When it comes to being professional, everyone always says “don’t burn any bridges.” It’s become a cliche. But I recently learned my lesson. The hard way.
I worked for Matt Vincente at a popular tabloid in 2002. Let’s call the magazine ‘Slime’. He’s hailed as a difficult man, and he is, but I don’t think he’s a bad guy. He’s just an asshole. But kind of a likable asshole. There’s something charming about his office brutality, his total disregard for people’s feelings, and his snarkiness.
Matt liked to make me feel like shit about my copy — and being a Brit, did not understand why I changed his “Britishisms” to words Americans could understand.
Like, in one article, he used the phrase “in a fortnight.”
“Matt,” I said, “what does that mean? I’m not sure our readers will get it.”
“Oh, for Christ’s sake,” he barked. “Fucking Americans. It’s TWO WEEKS.”

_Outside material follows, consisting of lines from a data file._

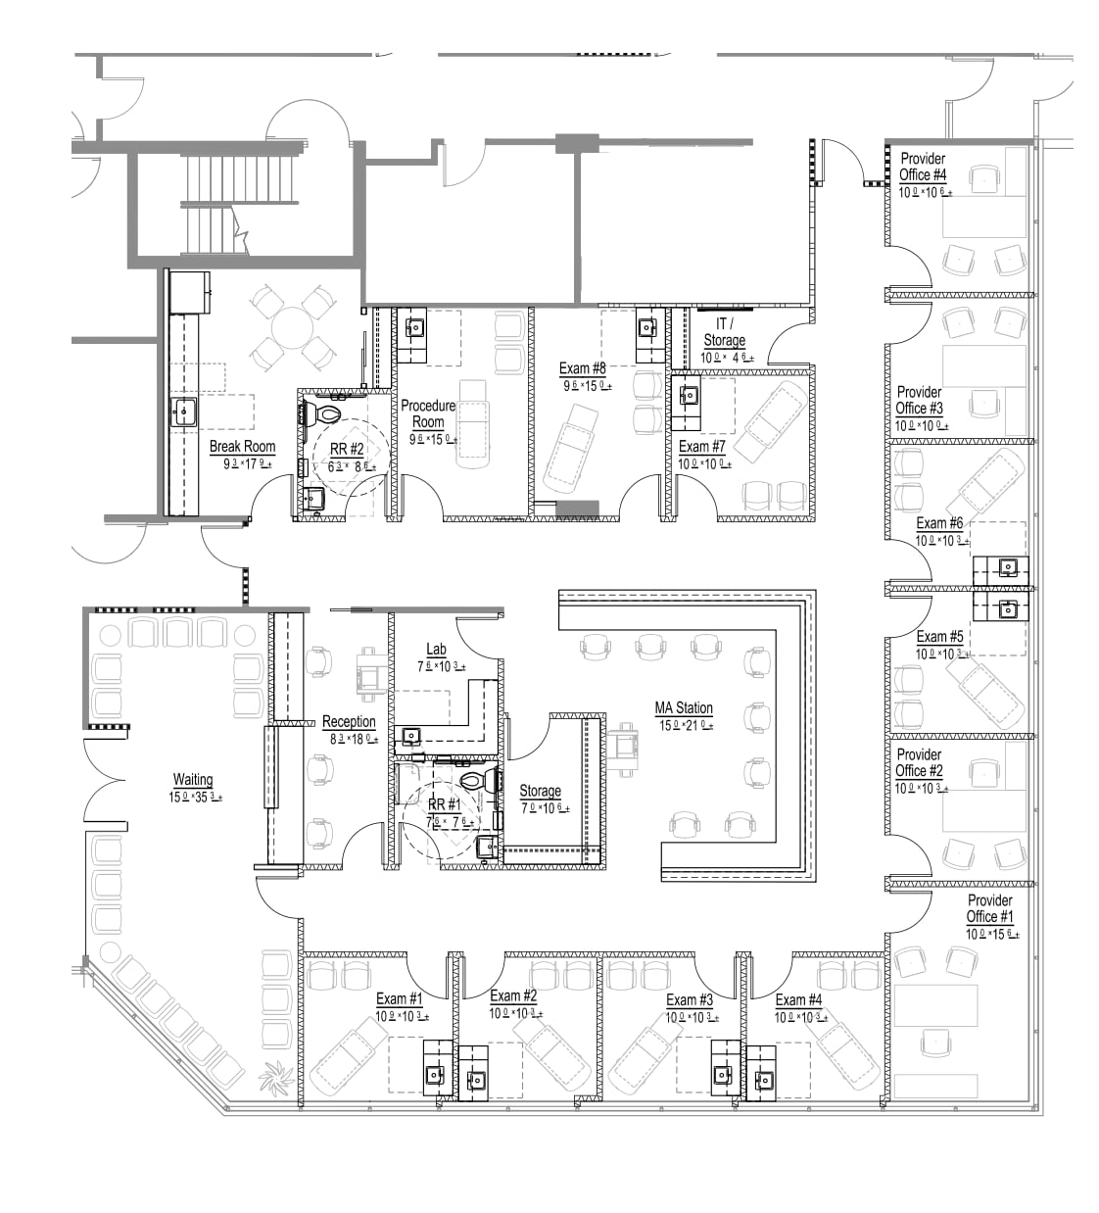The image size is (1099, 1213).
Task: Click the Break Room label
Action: pos(242,447)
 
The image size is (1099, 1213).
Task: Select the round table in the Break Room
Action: pos(291,324)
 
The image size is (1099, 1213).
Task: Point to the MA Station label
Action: pos(684,707)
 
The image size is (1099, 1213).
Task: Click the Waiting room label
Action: pos(193,780)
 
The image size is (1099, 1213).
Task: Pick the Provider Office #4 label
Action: pos(923,167)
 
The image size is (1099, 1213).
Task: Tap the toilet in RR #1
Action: pos(476,782)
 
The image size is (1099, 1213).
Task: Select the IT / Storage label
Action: pos(724,331)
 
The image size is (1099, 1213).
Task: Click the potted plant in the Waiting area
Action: pos(276,1078)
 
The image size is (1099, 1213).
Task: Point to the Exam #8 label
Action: pos(582,368)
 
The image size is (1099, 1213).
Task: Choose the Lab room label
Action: pos(436,649)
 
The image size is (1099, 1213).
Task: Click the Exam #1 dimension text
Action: pos(402,1016)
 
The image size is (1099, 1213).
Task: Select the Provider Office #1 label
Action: pos(989,908)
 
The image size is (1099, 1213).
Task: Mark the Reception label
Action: pos(349,722)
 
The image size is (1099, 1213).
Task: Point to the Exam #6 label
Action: pos(939,523)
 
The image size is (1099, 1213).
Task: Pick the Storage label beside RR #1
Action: pos(540,791)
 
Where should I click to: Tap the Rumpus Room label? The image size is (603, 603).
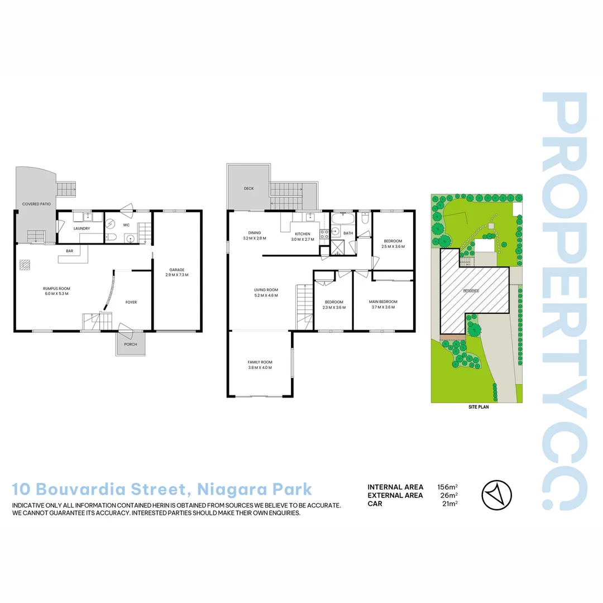click(56, 288)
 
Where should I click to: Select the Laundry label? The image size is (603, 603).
click(82, 228)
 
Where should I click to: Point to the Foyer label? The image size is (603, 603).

“Well, can I change it to that?”
“Oh for fuck’s sake, if you must.”
I also had to change minor things like time punctuation — in England, they say 11.30 as opposed to 11:30. They also use Dr, Mr and Mrs — without periods. Which is subtle, but needed to change.
“Jesus, what next? You’ll want me to change my briefs?”
I always brushed his huffiness off as “Oh, that’s just Matt,” but I think after months of working for him it wore on me a bit.
He frequently humiliated me (and others) in front of the rest of the staff.
He’d go, “Oooh — a breaking story — let’s unleash O’Toole.” Which seemed like a compliment — like, as if I was the only one who could cover the story properly. But was really code for “let’s breathe down Caitlin’s neck until she gets the story done.”
And breathe down my neck he would. He’d literally take a megaphone and stand by my desk a minute before my deadline and count backwards from 60 OUTLOUD as I maniacally typed, sweating.

When I made deadline, I was a hero. If I missed by a millisecond, I was the whole reason our circulation was dropping.
Little things that I didn’t see when copyediting my own copy — like commas or apostrophes or periods — would prompt major public humiliation.
“Where the fuck did you go to journalism school, O’Toole? Helen Keller University? There’s only one period after that sentence; you put two. Fix it and get it to me yesterday.”
The key phrase is “copyediting my own copy.” Why the hell was I expected to do that? Isn’t that what magazines have copy editing departments for? Well, truth be told, the magazine was not doing well and people were doubling up on their duties — writers were suddenly expected to copy edit, too, because they didn’t want to hire any more staff.
I laughed off my unpleasant run-ins with Matt — thinking he must feel like shit about himself to treat others so poorly. This theory of mine, even if it was untrue, got me through all of my difficult times with him. I’d just think to myself, “Oh, he’s just really unhappy — and I’m lucky to have a job, anyway.”
And every week, when the issue hit the stands, we’d all go out for drinks and Matt would buy me beers, asking me about my life, acting like an old friend. I know, weird.
Well, I left Slime on good terms — the magazine was sold to Hearst and the staff was completely dismantled. Rather that continue on with such a shitty boss, I took my severance (which was generous) and left quietly.